Göğüs cerrahisinde ameliyat sonrası dönemde rehabilitasyon büyük önem taşıyor. Akciğerin bir kısmının alınması, kalan organın kapasitesini arttırıp boşluğu doldurmak için de hastaların solunum fizyoterapisi yapması gerekiyor. Ancak solunum egzersizlerini yapabilmek için kişinin ağrısının az olmasının önemine değinen Prof. Dr. Okur, şöyle bilgi veriyor: “Yapılan her egzersiz kaburgaları hareket ettiriyor, bu da ağrıları arttırabiliyor. Ameliyat sonrası dönemde videotorakoskopi ile daha az komplikasyon görülüyor. Çünkü akciğer daha iyi genişliyor ve boşluk problemleri olmuyor.”

İdeal hastalarda kullanılabiliyor

Yapılan çalışmalar, videotorakoskopinin faydalarını çok net gösteriyor. Endoskopik cerrahinin; ameliyat sonrası dönemde hastalara daha az ağrı yaşattığını, hızlı toparlanmalarına ve erken taburcuya yardımcı olduğunu ortaya koyuyor. Bu nedenler de günümüzde ameliyatların büyük bir bölümünün videotorakoskopi yöntemiyle yapılması yönünde kanıt oluşturuyor. Acıbadem Sağlık Grubu’nda yapılan akciğer ameliyatlarının yüzde 80’inin endoskopik yolla gerçekleştirildiğini belirten Prof. Dr. Okur, “Akciğer kanserinde, kalbe yakın ve kritik yerlerde endoskopik rezeksiyon yapmak uygun olamayabiliyor. Böyle durumlarda açık ameliyat yapmak gerekebiliyor. Kapalı cerrahiyle yapılan ameliyatın, açık cerrahiden daha etkisiz olabileceği bir durum varsa bu şartlarda mutlaka açık cerrahiye geçiliyor. Ameliyatın kanser cerrahisi prensiplerine uyulması bakımından iki yöntem arasında bir fark olmaması gerekiyor. Fark olabilecek gibi bir durum varsa açık ameliyata geçmekte tereddüt edilmemesi ise önem taşıyor. Çünkü hastaların doğru ve iyi tedavi edilmesi gerekiyor” diyor.
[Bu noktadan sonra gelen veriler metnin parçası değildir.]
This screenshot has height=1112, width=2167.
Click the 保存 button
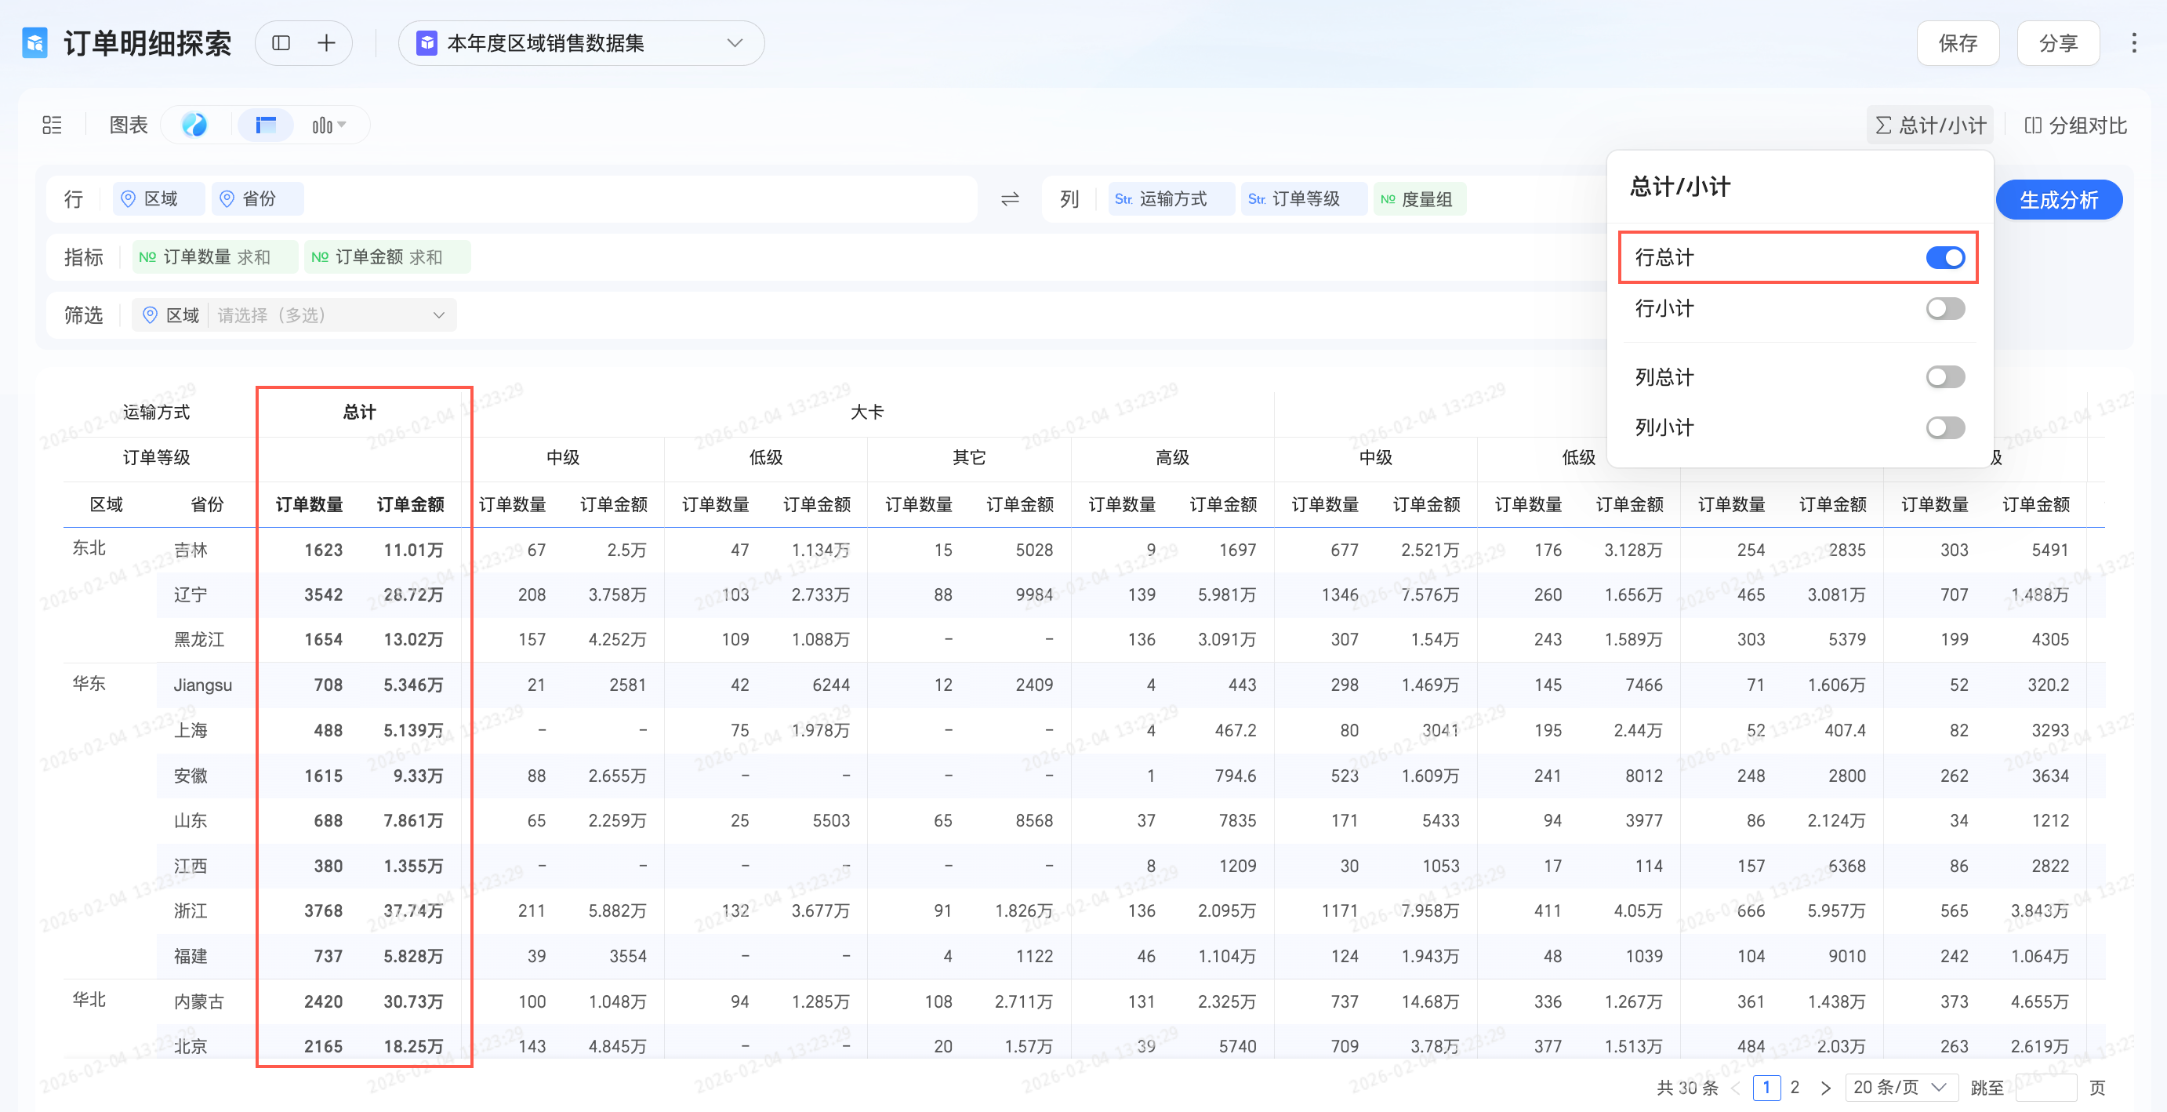(x=1957, y=43)
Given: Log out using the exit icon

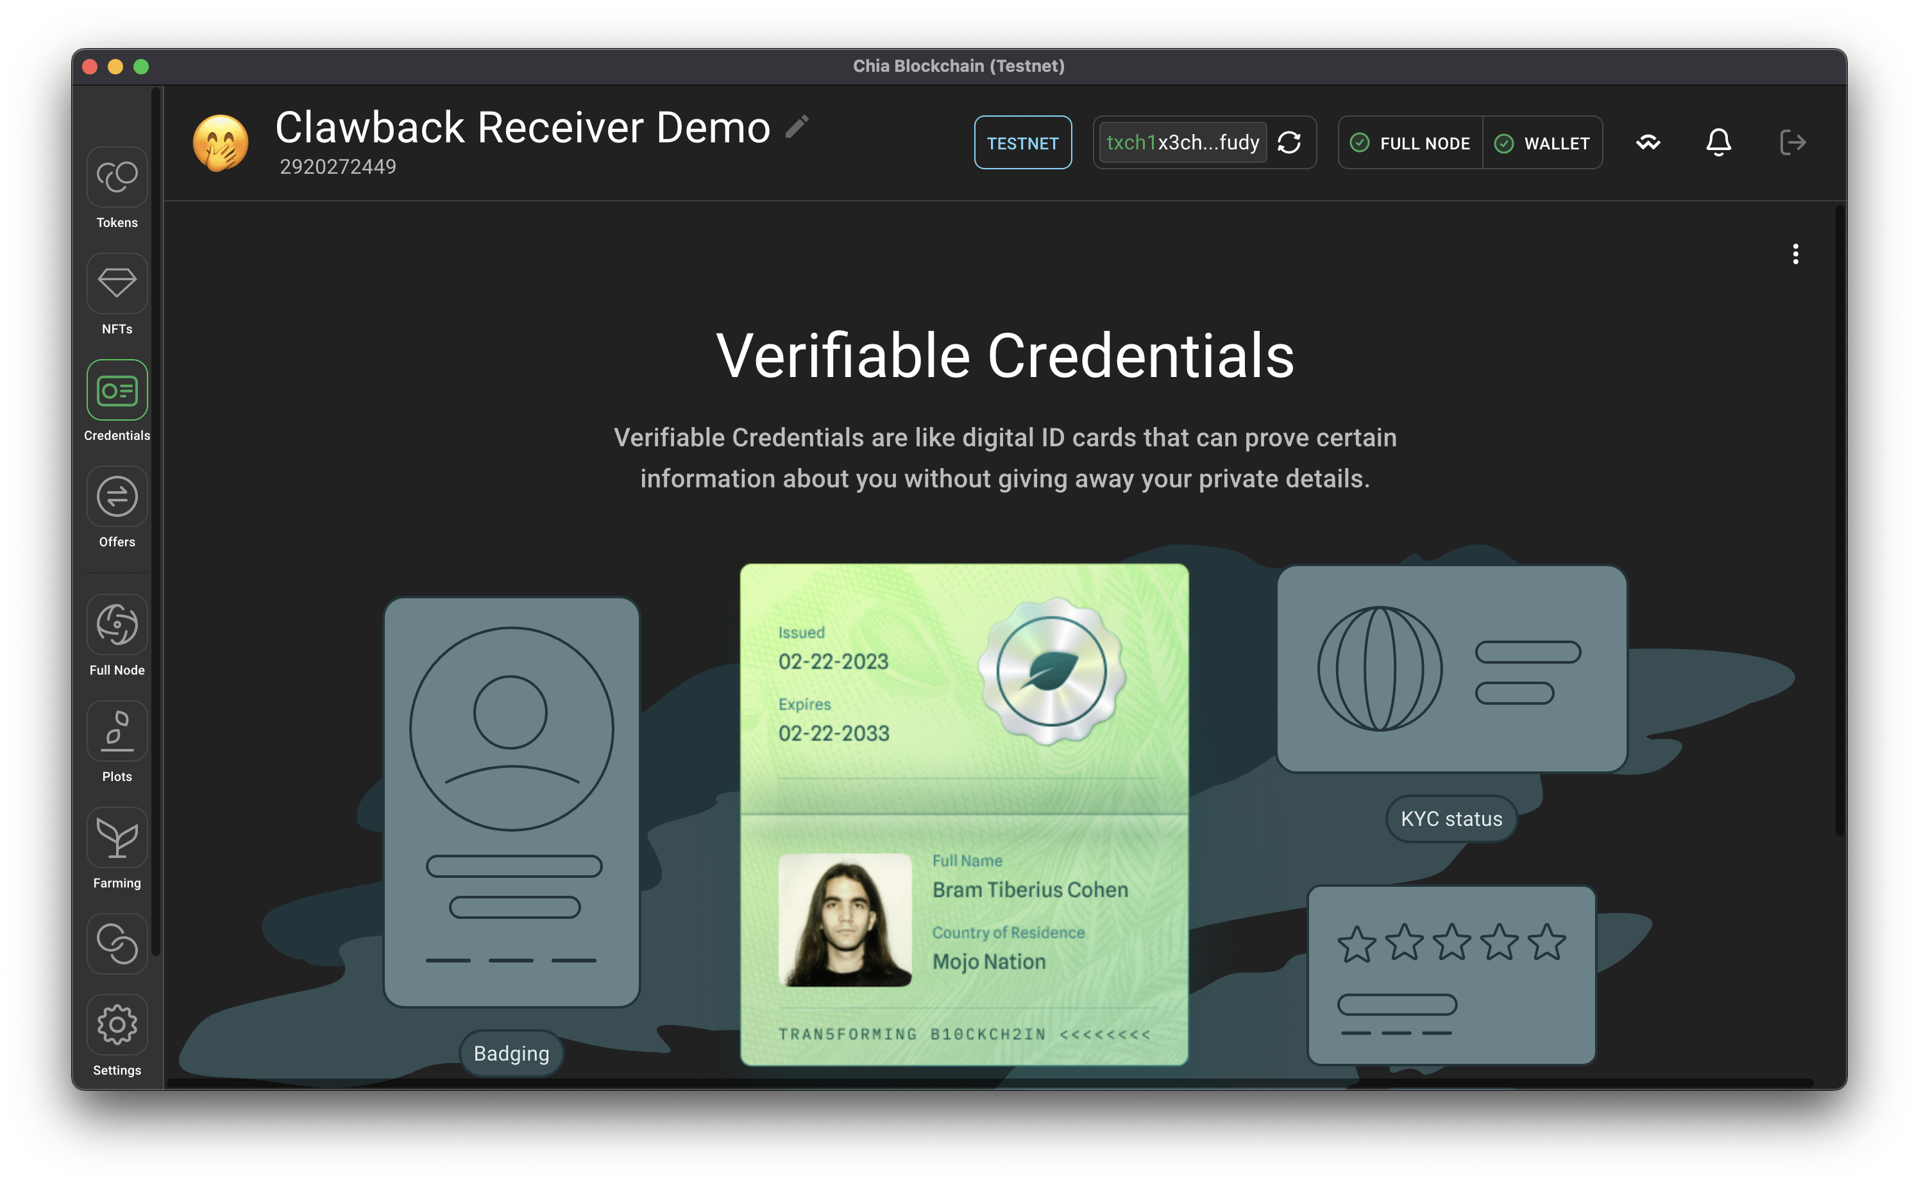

Akciğer kanserinde fayda sağlıyor

Videotorakoskopiden akciğer kanserinin tedavisinde de faydalanılıyor. Söz konusu hasta grubunun büyük kısmı uzun süre sigara içtiğinden akciğerlerinde amfizem ve kronik bronşite de rastlanıyor. Bu da solunum kapasitelerini sınırlıyor. Prof. Dr. Okur, hastalara akciğer rezeksiyonu yapmadan önce solunum kapasitelerinin kontrol edildiğinin altını çizerek, şu bilgileri veriyor: “Öncelikle hastanın solunum kapasitesinin, akciğerin bir kısmının alınabilecek seviyede olması gerekiyor. Bu hastalara büyük bir torakotomi yapıp, kaslarını keserek kaburgalarına hasar verildiğinde ameliyat sonrası dönem çok daha kötü geçiyor. Dolayısıyla solunumu kısıtlı hastalarda geçmişte torakotomi ameliyatı yapılamıyordu. Şimdi videotorakoskopi yöntemiyle ameliyat sonrası dönem az travmalı geçtiğinden, solunumu daha kısıtlı olan hastalarda bile bu yöntem uygulanabiliyor. Çünkü hastaların ameliyat sonrası komplikasyonları daha az oluyor.”